• _DOCUMENT SEGMENT_
----------

When AMAS performs an audit of a University owned server, the backup procedures are reviewed along with related disaster recovery plans. If you are responsible for the maintenance of servers in your department or school, whether they are used for administrative purposes or not, the following are some procedures you should consider having in place:
- Backup copies of the operating system, application software and critical data should be made on a regular basis. The frequency of the backup will depend on the frequency of changes made and the criticality of the data. For example, software may not change on a frequently but user data may change daily.
A backup copy of the most recent version of the operating system and application software should be available in rebuild a crashed server. These copies are available from the software vendors or ITS (Information Technology and Services). If copies are not available from these sources, the people responsible for the servers should generate them. Some will provide backup copies of software in emergency situations. Sometimes the software is kept in escrow at a third party location. AMAS suggests that these details should be documented during the RFP process. In an emergency, needed backups can be retrieved quickly.

----------

• _DATASET ROWS_

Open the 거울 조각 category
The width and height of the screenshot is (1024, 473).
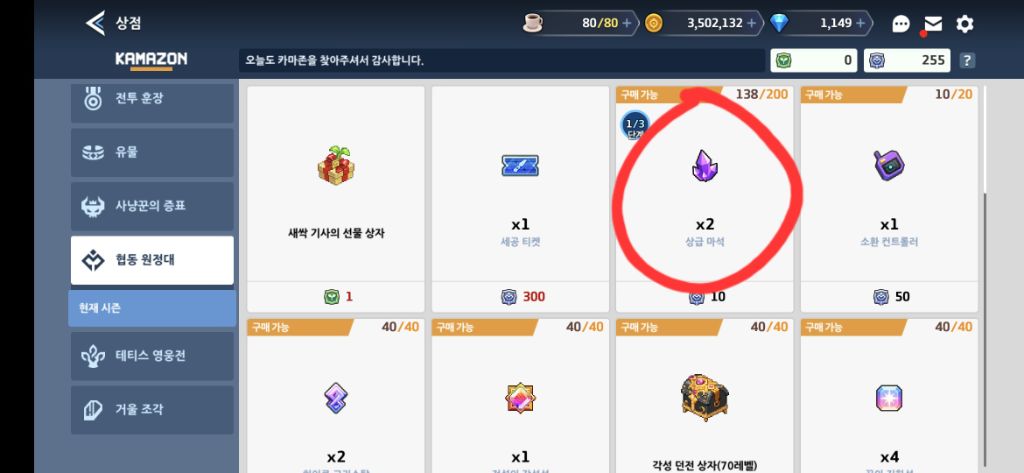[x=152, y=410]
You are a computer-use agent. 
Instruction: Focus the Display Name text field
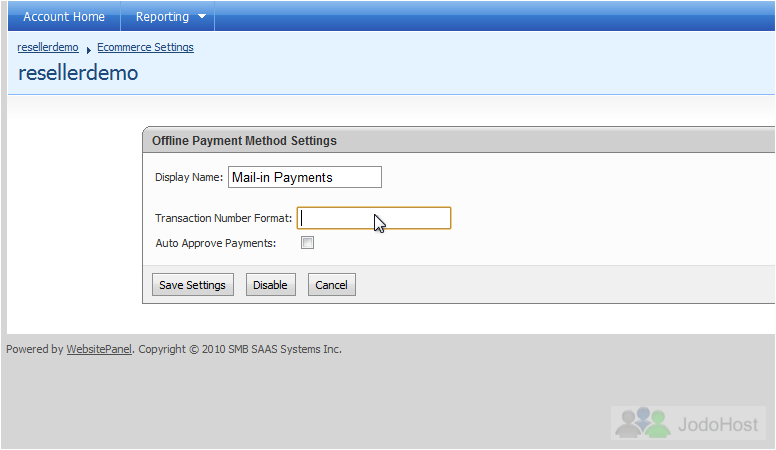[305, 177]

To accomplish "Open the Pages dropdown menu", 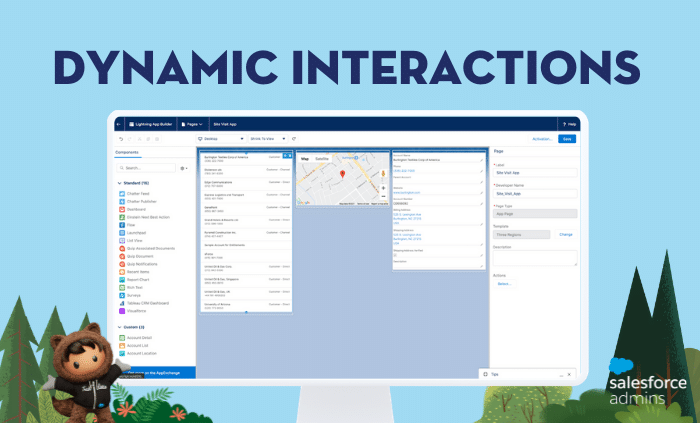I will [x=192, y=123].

----------

• _WRITTEN TASKS_
[1] According to the server backup guidance, where are copies of the operating system and application software available from?
[2] Please extend the server backup guidance, picking up after its last sentence.
The material has no connection to the server backup guidance.

• _EXERCISE RESULTS_
[1] They are available from the software vendors or ITS (Information Technology and Services).

[2]
Backup copies of the data should also be available in case the current data on the servers are lost. The data should be backed up on a frequency that is determined by the users of the data. An application with low activity and paper source documents transactions may only need to be backed up occasionally, e.g. semi-monthly. An application with high transaction volume and little/no paper source documents may need to be backed up daily e.g. incremental backups of only data changed. The frequency of the backups should depend on how much effort the your would need to put in to manual recovery. There are different schemes used for rotating and replacing the oldest backup with the most current. Incremental backups may require many copies of the data (up to a years worth). The simpler “grandfather, father, son” method requires three versions be kept, the oldest version is replaced by the newest. Whatever method is used, procedures for generating the backups should be written and logs kept of what dates the backups are made.
- Once the frequency of the backups is determined, consideration should be given to storing some of these backups at an offsite location and not in the server room location along with the servers. However unpleasant and far-fetched it may seem, there is a possibility that after a disaster, the location of your servers, or possibly even the building the servers are located in, may not be accessible. For this reason, it is a common business practice to have a copy of the software and data kept at an offsite location.
Assuming that the operating system and application software are already kept at an offsite location such as ITS or with a vendor, lets concentrate on the data. There are different schemes used for rotating backup data offsite. It is best is to have, at a minimum, the most current copy of the data stored offsite. Where this is impracticable, consideration should be given to have the most current copy sent offsite at least weekly or monthly. The criticality of the data and the amount of effort the users are willing to expend on recovery should be part of the decision. If data were backed up daily and a copy sent offsite weekly, the worst-case scenario would be the loss of one weeks worth of data.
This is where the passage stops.